The time in between Brand New Day and now, though, has given the group some needed time to reassess and, in many ways, return to their roots. Madchild released a handful of solo albums, while triumphantly overcoming a prescription drug addiction. Prevail embarked on a journey that helped to redefine what his idea of an MC was.

“I realized a master of ceremonies really is broader, a spectrum, than just necessarily being on a musical stage,” he explains. “And I’ve really ground onto that and I’m exploring it heavily.” Prevail became more involved in philanthropic efforts, including an ambassadorship for the charity Music Heals that he is incredibly proud to be a part of, and found himself returning to the root of his creative purpose: writing poetry. “I’m a huge fan of literature,” he says. “My mom’s worked in a bookstore since I was a kid, so Christmas presents, birthday presents were always books. I love reading. I love seeing how other authors pace their timing out and, the way that they build scenery, put words in character’s mouths, I always find really intriguing.”

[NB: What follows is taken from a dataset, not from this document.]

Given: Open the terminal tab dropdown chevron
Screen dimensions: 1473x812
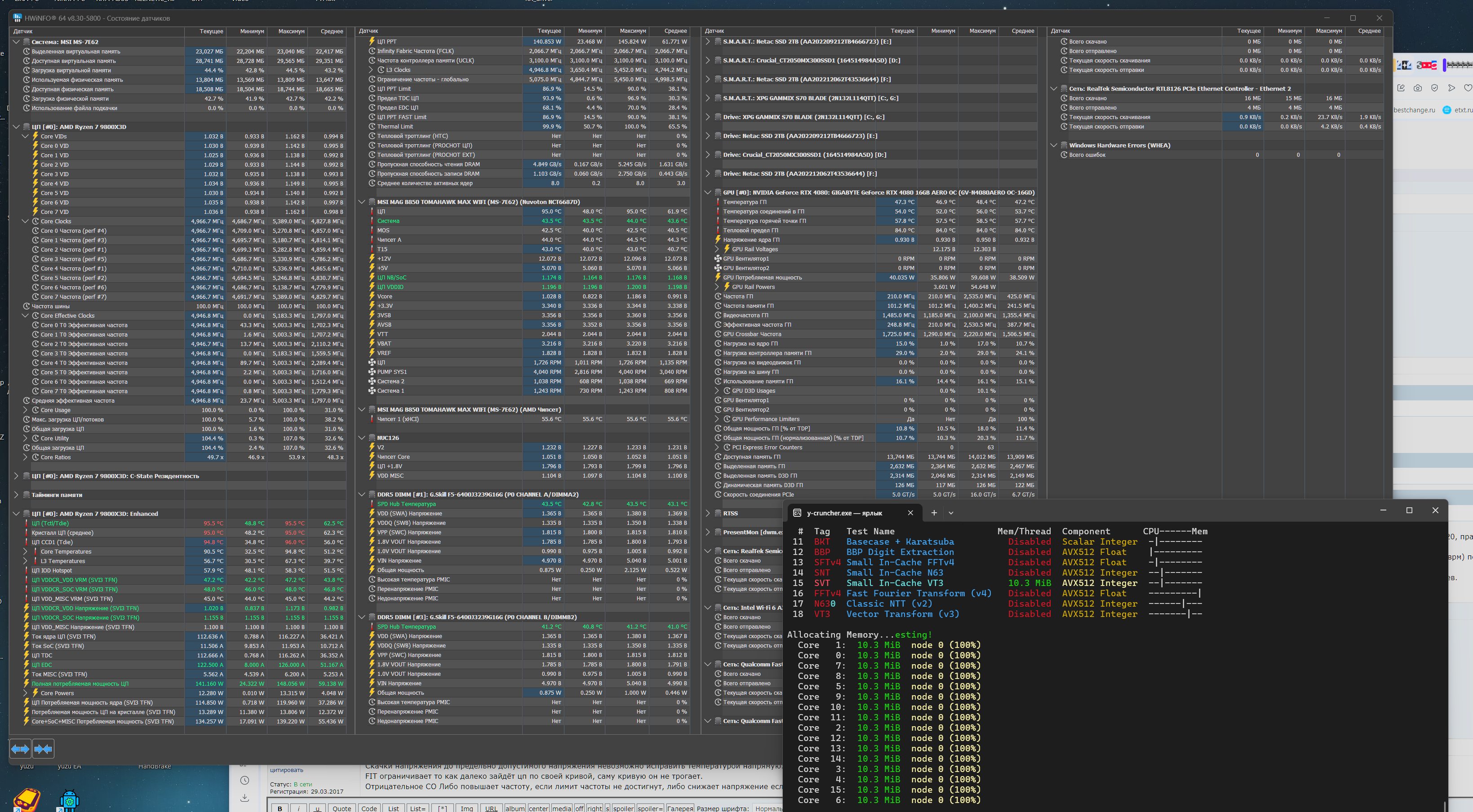Looking at the screenshot, I should coord(951,513).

Mostly, Prevail credits his nephew – Neph, short for the Nefarious One – for that return to his intention, as they collaborated on a music project called Alpha Omega. “He sort of brought me back from the cusp,” Prevail continues. “I’d been rapping a long time and he showed me an avenue on how to really challenge myself again, because I almost got to go back to the proverbial drawing board and start from square one. There was no definition to what Alpha Omega had to sound like. We got to experiment and, in that, I got to go back to my exploration of my writing program. I wanted to get back to basics and it’s been really illuminating.”

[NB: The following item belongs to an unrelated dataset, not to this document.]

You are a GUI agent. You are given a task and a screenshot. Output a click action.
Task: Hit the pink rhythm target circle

After Swollen Members completed a tour in Australia last September, Prevail and Neph flew straight to Italy to spend a month fully immersed in creating: writing stories, penning poetry, and making music with Dave Thompson and Liesa Norman (of Vancouver alt-pop duo the Leisure Principle) as AOXLP, a hybrid of their two groups. “That was a good month for me,” Prevail smiles. “I woke up in the mornings, about six o’clock, and I’d probably write from six to nine, have a little breakfast, have a glass of wine – when you’re in Italy,” he laughs, “then we’d go to the studio. The studio was in the house and we’d go to the studio 11 o’clock and start recording. It was so cool.”

This month, Swollen Members is setting out on a four-stop Western Canadian tour. Prevail, refreshed in his artistic purpose, is looking forward to performing and being further motivated, in equal measures, by Madchild and the crowd.

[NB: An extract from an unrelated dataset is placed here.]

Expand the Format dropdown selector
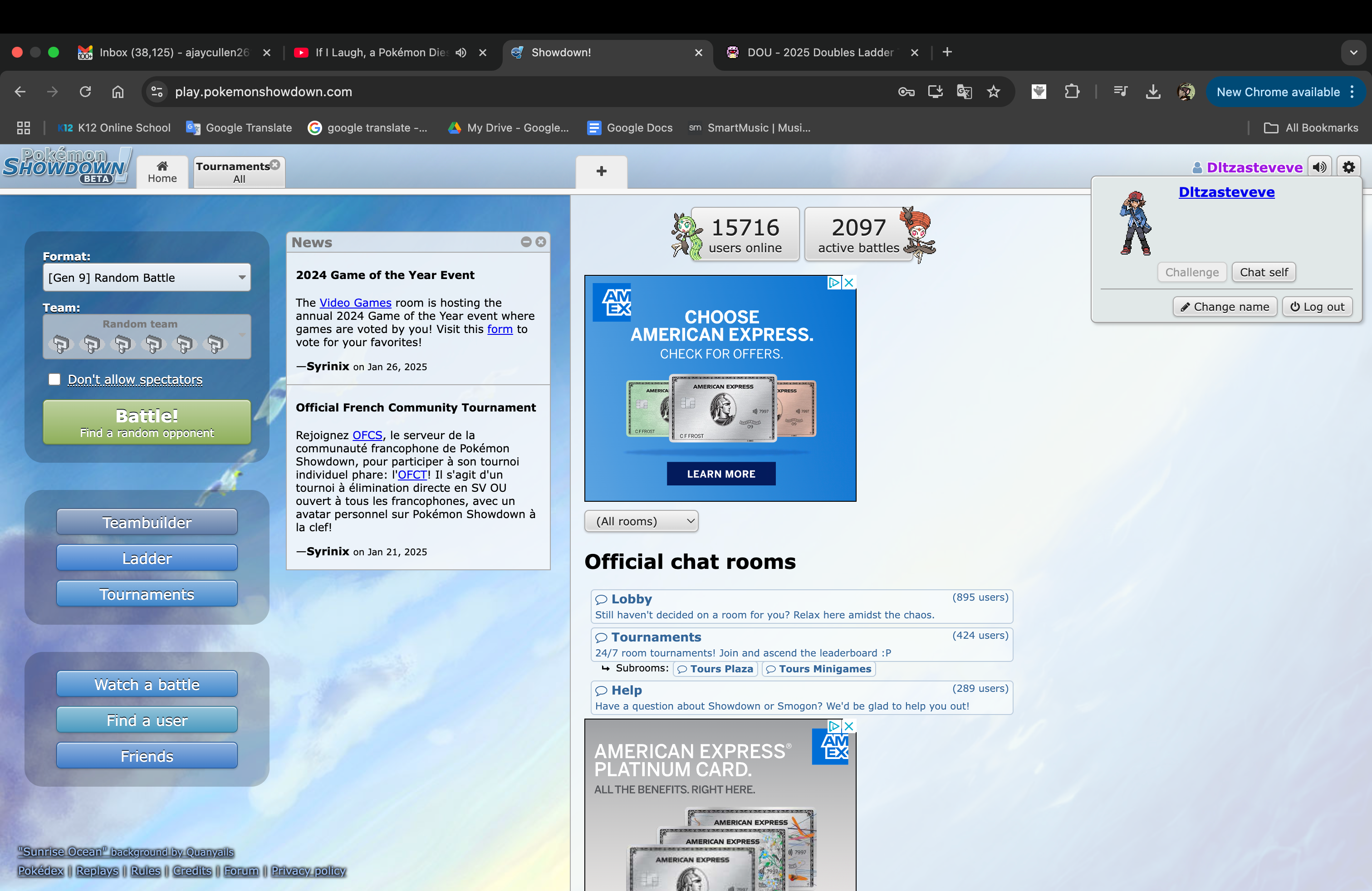The width and height of the screenshot is (1372, 891). pyautogui.click(x=147, y=278)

“I love being on stage,” he says. “Once I’m on there, you have to take one of those old school Vaudevillian canes and sort of drag me off. And it’s inspiring. Gets the energy going, you’re making that connection with your listening audience, and you can see when they’re feeling it, you can see when there’s a point where there’s lows, or when the peaks and valleys are in the performance, and you start to realize, ‘Okay, more songs like this is engaging them,’ and it starts to give you a better understanding of what needs to go into the next record. And I do think we take that energy and we talk about future plans.”

There will, of course, be new music. Inevitably imminent from the vivacity gleaned from live performance, but, more largely, fuelled by that spark between Prevail and Madchild: a special kind of flame that still burns aggressively, indeed.

“In Australia, we had a great conversation about where we wanted to take things in the future,” Prevail says. “A lot of people can’t sit in a room and write with other people, they need their isolation. We can sit five feet away from each other and still be mumbling under our breaths, sculpting out the verse. And it’s almost this unsaid energy between the two of us that I kinda hear what he’s saying, or I hear the cadence and the pace, and it makes me take it in a different direction. And I would think the same for him, on the opposite side of things.”